Belgian reactions to “euthanasia for physical suffering”

Publié le 21 Sep, 2015

Laura, a young 24 year-old Belgian woman with a difficult childhood and adolescence behind her, has requested euthanasia because she is thinking “suicidal thoughts” (cf. Gènéthique du 1er juillet 2015 et du 5 aout 2015). This summer, the “world was moved” following the intense media coverage given to this subject.  More recently, a group of 38 Belgian personalities, “most of whom are psychiatrists or members of the medical profession” have published a “white paper” to “draw attention to their worrying concerns given the increasing number [1]of euthanasia cases brought forward by people with psychiatric disorders”.

 

These professionals challenge “the legitimacy of euthanasia for psychiatric disorders”, which do not satisfy the incurability or intolerable suffering criteria demanded by the law: “There are no measurable parameters (…) to substantiate this”.

 

 Doctor Alain Cohen published an article in the International Journal of Medicine in which he also questioned “surprising” Belgian legislation that allows euthanasia to apply in cases of mental suffering.  This situation “can be contested” since “suffering is a subjective notion”.

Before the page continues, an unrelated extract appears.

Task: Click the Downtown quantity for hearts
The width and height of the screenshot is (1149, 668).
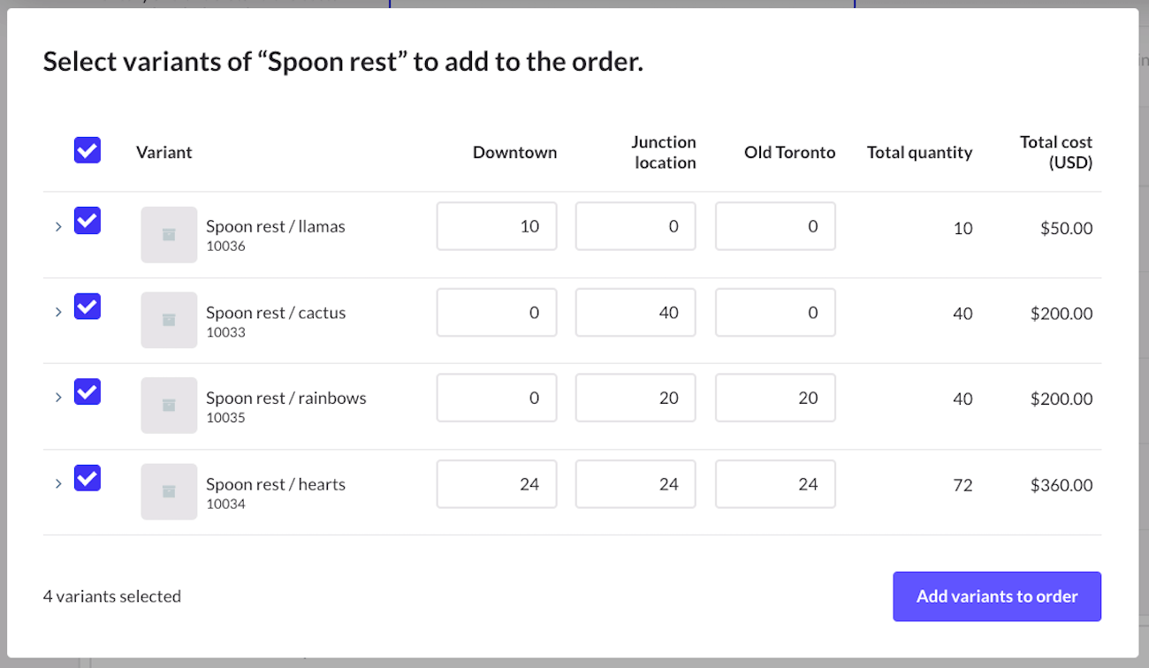Action: (x=496, y=483)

The gradual extension of Belgian law to cover euthanasia has triggered “an uncontrollable downward spiral”: “who will be next after patients with mental health issues (or presumed as such by experts) and children?”

 

 On a more general note, Doctor Cohen sees a reversal of the doctor-patient relationship in this legislation: do “patients have the right to say to doctors, ‘if you’re not a murderer, kill me‘?”And conversely, “If a Doctorate in Medicine gives the holder (…) a possible ‘right to kill, aren’t we at risk of losing our confidence in doctors?”

 

 [1]Between 50 and 60 cases in 2013 and 2014 alone”.